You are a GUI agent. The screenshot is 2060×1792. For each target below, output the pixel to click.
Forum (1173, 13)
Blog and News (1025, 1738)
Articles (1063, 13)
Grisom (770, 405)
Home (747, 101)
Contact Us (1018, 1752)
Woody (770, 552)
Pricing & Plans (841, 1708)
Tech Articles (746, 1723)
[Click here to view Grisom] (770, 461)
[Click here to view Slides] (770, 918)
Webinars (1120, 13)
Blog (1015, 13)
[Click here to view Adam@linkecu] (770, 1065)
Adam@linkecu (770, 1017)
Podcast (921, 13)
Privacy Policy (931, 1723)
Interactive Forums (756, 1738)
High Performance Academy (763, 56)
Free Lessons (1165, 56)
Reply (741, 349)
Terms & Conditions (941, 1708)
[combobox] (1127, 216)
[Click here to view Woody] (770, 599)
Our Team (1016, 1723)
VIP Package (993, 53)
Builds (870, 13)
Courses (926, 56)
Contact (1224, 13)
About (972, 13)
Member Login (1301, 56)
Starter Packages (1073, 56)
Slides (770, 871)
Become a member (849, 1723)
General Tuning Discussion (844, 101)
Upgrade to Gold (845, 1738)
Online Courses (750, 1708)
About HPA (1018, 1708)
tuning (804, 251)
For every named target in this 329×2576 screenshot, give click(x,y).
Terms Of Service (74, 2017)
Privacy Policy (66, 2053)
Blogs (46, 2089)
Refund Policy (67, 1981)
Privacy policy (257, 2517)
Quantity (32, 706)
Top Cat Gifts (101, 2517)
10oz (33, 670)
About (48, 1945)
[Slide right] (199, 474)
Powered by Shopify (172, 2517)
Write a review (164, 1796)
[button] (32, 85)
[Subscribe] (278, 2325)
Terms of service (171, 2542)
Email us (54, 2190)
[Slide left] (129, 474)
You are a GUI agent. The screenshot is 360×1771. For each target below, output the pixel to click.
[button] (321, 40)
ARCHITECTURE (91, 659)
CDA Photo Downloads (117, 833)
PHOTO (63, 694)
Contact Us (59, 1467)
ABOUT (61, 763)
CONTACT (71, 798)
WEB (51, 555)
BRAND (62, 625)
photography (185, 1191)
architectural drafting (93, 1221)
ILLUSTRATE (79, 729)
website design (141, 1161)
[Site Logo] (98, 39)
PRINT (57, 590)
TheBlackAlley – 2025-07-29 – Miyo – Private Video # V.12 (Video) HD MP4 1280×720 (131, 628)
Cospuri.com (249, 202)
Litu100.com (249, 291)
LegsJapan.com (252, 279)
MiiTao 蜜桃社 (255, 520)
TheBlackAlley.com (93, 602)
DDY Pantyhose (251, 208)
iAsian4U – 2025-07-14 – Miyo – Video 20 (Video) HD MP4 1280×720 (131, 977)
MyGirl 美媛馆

> Your task: Working from the listing above, give it again word for word.

> Output:
You are a GUI agent. The screenshot is 2060×1792. For each target below, output the pixel to click.
Forum (1173, 13)
Blog and News (1025, 1738)
Articles (1063, 13)
Grisom (770, 405)
Home (747, 101)
Contact Us (1018, 1752)
Woody (770, 552)
Pricing & Plans (841, 1708)
Tech Articles (746, 1723)
[Click here to view Grisom] (770, 461)
[Click here to view Slides] (770, 918)
Webinars (1120, 13)
Blog (1015, 13)
[Click here to view Adam@linkecu] (770, 1065)
Adam@linkecu (770, 1017)
Podcast (921, 13)
Privacy Policy (931, 1723)
Interactive Forums (756, 1738)
High Performance Academy (763, 56)
Free Lessons (1165, 56)
Reply (741, 349)
Terms & Conditions (941, 1708)
[combobox] (1127, 216)
[Click here to view Woody] (770, 599)
Our Team (1016, 1723)
VIP Package (993, 53)
Builds (870, 13)
Courses (926, 56)
Contact (1224, 13)
About (972, 13)
Member Login (1301, 56)
Starter Packages (1073, 56)
Slides (770, 871)
Become a member (849, 1723)
General Tuning Discussion (844, 101)
Upgrade to Gold (845, 1738)
Online Courses (750, 1708)
About HPA (1018, 1708)
tuning (804, 251)
For every named target in this 329×2576 screenshot, give click(x,y).
Terms Of Service (74, 2017)
Privacy Policy (66, 2053)
Blogs (46, 2089)
Refund Policy (67, 1981)
Privacy policy (257, 2517)
Quantity (32, 706)
Top Cat Gifts (101, 2517)
10oz (33, 670)
About (48, 1945)
[Slide right] (199, 474)
Powered by Shopify (172, 2517)
Write a review (164, 1796)
[button] (32, 85)
[Subscribe] (278, 2325)
Terms of service (171, 2542)
Email us (54, 2190)
[Slide left] (129, 474)
You are a GUI agent. The screenshot is 360×1771. For each target below, output the pixel to click.
[button] (321, 40)
ARCHITECTURE (91, 659)
CDA Photo Downloads (117, 833)
PHOTO (63, 694)
Contact Us (59, 1467)
ABOUT (61, 763)
CONTACT (71, 798)
WEB (51, 555)
BRAND (62, 625)
photography (185, 1191)
architectural drafting (93, 1221)
ILLUSTRATE (79, 729)
website design (141, 1161)
[Site Logo] (98, 39)
PRINT (57, 590)
TheBlackAlley – 2025-07-29 – Miyo – Private Video # V.12 (Video) HD MP4 1280×720 (131, 628)
Cospuri.com (249, 202)
Litu100.com (249, 291)
LegsJapan.com (252, 279)
MiiTao 蜜桃社 (255, 520)
TheBlackAlley.com (93, 602)
DDY Pantyhose (251, 208)
iAsian4U – 2025-07-14 – Miyo – Video 20 (Video) HD MP4 1280×720 (131, 977)
MyGirl 美媛馆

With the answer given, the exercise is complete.